= Ivanko (boyar) =

Boyar and killer of Asen

Ivanko (Иванко, Ιβαγκός), also referred to by some scholars as Ivanko-Alexius, was a Vlach boyar who killed his cousin Ivan Asen I, the ruler of the renascent Second Bulgarian Empire, in 1196. He was a leader of local Vlachs and Bulgarian Slavs.

==Life==
It is not known when and where Ivanko was born. Ivanko served in Bulgarian ruler and his cousin Ivan Asen's court. In 1196, Ivanko murdered Asen. The murder occurred when Asen angrily summoned Ivanko to discipline him for having an affair with his wife's sister. Bulgarian historian Vasil Zlatarski attributed this murder by Ivanko to the Cuman faction in Bulgarian court, as opposed to other explanations involving anti-Vlach Bulgarian boyars, boyar discontent with his harsh rule, Byzantine intrigue, etc. After the murder, he seized the Bulgarian capital Tarnovo and requested the assistance of the Byzantines. However, the Byzantine army mutinied on its way and thus let Asen's brother Peter claim the throne, forcing Ivanko to flee to Byzantine capital Constantinople.
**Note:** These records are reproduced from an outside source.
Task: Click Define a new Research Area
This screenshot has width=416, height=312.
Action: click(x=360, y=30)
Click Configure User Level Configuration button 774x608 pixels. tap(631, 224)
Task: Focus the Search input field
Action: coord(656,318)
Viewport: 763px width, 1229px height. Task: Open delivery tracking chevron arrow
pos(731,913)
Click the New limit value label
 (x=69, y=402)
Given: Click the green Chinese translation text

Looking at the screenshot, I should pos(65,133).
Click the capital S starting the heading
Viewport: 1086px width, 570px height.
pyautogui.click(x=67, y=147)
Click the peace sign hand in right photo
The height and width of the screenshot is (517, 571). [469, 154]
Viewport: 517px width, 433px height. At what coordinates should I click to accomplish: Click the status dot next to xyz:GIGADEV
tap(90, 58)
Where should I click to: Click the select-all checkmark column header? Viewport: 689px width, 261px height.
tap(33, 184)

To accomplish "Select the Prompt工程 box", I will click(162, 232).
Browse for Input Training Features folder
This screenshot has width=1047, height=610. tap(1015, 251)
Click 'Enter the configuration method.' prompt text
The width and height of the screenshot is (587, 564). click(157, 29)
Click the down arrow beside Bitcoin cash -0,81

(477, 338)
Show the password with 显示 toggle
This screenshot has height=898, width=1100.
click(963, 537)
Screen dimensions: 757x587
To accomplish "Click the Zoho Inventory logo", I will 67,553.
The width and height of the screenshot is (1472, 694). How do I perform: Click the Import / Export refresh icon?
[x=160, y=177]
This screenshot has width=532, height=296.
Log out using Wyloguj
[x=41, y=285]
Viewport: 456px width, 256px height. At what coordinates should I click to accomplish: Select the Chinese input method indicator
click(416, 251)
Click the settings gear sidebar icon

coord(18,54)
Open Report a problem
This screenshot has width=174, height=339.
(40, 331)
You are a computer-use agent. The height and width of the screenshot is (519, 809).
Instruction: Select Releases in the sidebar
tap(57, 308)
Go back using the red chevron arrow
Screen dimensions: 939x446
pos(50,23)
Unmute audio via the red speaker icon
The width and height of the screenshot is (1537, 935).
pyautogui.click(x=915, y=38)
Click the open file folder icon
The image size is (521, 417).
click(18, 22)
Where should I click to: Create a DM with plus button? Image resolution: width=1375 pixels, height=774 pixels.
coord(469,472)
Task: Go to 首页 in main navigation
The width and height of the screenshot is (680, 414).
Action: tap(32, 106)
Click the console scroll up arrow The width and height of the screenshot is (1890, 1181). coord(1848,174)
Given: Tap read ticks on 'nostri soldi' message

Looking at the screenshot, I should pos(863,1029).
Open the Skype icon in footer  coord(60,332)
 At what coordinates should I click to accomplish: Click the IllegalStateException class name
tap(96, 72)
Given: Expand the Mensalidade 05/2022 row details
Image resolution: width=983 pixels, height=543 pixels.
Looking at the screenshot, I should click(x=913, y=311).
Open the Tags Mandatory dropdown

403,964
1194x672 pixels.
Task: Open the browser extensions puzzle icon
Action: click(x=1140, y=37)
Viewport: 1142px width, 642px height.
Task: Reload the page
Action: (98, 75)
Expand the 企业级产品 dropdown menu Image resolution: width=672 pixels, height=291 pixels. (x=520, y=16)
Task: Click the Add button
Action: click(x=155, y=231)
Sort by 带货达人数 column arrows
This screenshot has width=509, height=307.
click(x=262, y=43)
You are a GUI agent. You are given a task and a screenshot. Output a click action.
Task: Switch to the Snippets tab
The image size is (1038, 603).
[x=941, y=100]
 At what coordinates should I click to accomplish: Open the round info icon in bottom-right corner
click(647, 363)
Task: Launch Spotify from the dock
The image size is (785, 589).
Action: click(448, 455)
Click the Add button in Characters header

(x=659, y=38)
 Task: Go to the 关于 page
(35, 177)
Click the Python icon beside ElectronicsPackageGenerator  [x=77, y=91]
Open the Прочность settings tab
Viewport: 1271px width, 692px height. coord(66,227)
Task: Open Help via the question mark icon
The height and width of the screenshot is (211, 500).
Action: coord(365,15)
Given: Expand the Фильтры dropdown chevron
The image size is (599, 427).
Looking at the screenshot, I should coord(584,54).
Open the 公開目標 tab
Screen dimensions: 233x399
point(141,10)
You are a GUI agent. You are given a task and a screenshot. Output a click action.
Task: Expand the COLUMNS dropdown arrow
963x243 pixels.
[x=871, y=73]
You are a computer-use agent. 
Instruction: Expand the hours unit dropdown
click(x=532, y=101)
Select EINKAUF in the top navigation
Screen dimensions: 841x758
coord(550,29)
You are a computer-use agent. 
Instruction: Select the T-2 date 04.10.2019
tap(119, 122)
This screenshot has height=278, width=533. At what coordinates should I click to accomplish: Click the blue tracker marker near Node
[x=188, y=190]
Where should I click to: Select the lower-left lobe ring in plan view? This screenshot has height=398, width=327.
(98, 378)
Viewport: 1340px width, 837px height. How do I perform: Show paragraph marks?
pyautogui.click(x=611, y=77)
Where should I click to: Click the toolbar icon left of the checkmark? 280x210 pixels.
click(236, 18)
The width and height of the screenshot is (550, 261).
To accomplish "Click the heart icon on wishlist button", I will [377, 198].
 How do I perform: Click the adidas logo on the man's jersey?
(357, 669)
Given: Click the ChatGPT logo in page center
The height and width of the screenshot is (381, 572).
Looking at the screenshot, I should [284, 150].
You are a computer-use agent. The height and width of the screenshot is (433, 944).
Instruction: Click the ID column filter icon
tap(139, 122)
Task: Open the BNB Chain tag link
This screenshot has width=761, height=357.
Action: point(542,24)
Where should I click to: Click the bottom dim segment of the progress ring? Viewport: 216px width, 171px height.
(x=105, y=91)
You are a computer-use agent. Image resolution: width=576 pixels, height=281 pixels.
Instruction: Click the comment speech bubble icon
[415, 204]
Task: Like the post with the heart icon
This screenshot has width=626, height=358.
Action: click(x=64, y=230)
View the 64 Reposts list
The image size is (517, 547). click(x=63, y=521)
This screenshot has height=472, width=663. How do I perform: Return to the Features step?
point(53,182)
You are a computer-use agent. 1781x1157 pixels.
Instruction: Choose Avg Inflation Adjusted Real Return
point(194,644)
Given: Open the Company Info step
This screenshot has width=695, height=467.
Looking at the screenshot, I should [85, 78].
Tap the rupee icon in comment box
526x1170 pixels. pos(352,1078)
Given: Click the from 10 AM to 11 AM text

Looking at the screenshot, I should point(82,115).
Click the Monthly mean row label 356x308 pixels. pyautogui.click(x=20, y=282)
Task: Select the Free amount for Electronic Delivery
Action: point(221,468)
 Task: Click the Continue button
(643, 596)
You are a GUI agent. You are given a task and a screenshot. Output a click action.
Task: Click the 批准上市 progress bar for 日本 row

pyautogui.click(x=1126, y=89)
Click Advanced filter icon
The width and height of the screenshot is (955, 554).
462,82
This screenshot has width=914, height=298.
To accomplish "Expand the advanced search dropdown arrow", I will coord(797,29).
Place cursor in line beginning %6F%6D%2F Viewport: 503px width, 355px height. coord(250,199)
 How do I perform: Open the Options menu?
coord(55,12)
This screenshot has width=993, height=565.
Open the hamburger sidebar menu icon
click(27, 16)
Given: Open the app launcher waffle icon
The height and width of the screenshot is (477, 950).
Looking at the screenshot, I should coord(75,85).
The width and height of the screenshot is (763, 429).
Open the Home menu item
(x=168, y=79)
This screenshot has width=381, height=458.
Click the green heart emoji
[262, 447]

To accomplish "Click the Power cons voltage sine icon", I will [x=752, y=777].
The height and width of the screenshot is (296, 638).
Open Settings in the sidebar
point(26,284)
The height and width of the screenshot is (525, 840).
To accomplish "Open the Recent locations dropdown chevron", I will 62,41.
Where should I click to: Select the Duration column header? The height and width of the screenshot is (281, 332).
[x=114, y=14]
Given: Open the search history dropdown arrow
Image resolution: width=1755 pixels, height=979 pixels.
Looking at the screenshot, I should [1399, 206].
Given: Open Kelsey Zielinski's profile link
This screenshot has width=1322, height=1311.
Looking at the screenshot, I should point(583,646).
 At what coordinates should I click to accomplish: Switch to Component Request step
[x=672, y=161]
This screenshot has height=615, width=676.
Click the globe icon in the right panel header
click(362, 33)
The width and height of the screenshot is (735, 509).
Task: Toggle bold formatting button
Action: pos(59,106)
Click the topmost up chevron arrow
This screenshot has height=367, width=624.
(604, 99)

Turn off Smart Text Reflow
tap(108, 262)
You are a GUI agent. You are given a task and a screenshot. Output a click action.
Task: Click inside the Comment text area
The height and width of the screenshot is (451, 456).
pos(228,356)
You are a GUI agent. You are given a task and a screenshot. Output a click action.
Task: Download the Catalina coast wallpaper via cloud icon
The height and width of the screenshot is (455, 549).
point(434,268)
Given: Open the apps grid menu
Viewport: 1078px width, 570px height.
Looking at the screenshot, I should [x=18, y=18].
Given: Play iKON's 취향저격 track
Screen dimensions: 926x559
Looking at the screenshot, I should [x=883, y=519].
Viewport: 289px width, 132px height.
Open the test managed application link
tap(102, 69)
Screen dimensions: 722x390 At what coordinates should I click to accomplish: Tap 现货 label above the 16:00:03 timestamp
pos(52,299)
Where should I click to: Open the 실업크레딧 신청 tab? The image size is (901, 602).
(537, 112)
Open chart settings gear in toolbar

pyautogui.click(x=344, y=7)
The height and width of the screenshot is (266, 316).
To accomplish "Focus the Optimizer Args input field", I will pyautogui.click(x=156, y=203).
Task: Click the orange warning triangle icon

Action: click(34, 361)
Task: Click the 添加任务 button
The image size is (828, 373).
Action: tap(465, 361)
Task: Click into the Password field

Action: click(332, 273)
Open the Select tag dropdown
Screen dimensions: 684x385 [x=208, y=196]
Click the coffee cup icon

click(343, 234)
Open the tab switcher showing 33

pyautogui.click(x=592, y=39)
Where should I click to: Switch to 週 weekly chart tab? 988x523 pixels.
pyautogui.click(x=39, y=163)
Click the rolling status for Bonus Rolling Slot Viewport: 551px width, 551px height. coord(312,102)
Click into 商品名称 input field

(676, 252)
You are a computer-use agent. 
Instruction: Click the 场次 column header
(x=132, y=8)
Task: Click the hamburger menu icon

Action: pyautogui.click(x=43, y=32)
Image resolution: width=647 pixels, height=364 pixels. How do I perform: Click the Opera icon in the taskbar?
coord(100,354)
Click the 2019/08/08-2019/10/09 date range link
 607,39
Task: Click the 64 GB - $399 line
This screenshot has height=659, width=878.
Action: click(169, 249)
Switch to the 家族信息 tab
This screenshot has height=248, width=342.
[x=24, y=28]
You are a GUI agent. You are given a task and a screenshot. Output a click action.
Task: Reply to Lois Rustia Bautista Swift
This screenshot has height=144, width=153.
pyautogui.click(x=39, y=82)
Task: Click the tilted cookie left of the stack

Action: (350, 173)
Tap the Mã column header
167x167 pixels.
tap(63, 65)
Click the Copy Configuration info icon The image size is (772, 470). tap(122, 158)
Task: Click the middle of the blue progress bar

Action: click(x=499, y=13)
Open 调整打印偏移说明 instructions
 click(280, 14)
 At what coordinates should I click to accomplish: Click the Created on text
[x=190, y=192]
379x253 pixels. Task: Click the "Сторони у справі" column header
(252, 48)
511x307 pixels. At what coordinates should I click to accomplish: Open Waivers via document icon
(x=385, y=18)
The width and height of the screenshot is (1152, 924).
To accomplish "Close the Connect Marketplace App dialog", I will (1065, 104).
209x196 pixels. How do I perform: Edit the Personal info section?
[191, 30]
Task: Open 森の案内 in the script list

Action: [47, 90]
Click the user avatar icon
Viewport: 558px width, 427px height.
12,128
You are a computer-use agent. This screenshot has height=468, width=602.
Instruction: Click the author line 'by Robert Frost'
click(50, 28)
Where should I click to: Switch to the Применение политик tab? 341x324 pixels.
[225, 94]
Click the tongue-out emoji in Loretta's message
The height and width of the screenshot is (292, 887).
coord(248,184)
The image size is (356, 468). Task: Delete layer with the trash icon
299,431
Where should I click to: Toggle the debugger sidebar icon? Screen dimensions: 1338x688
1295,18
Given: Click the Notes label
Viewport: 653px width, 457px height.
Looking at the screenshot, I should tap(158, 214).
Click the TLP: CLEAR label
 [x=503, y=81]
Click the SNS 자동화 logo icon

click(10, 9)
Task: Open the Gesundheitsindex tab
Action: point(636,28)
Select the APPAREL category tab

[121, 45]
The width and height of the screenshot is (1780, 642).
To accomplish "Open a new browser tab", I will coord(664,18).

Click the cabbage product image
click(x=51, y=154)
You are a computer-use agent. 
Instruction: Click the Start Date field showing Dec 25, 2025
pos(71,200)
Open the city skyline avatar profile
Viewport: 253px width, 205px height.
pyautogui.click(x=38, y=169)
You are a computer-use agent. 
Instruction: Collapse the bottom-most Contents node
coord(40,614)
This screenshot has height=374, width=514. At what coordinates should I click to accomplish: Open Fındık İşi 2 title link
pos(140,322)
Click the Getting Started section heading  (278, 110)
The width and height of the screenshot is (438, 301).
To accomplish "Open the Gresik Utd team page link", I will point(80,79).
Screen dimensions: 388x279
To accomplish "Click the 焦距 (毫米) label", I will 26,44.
In 1197, Ivanko married Theodora Angelina, the daughter of Anna Angelina and the sebastokrator Isaac Komnenos. Theodora's father had died in Bulgarian captivity not many months earlier. After the marriage, Ivanko adopted the Greek name Alexius. His grandfather-in-law, Byzantine emperor Alexios III Angelos, gave the command of Philippopolis to him to deal with Bulgarian raids. Ivanko recruited and trained an army of his fellow Vlachs to deal with the raiders, but ended up rebelling against the Byzantines. In this period, he had set up an independent principality in Rhodope and central Thrace. He captured the Byzantine general Manuel Kamytzes, who was sent against him; Kamytzes was ransomed by his son-in-law, Ivanko's rival, Dobromir Chrysos.

The emperor's sons-in-law Alexios Palaiologos and Theodore Laskaris marched against Ivanko in 1200. Ivanko was eventually captured when Alexios invited him to a peace council but imprisoned him instead. He was executed by his order. After his death, his fortresses were recovered by the Byzantines. Byzantine historian Niketas Choniates described him as "far worse than earlier rebels, and driven to such cruelty that most barbarians deem to be manliness."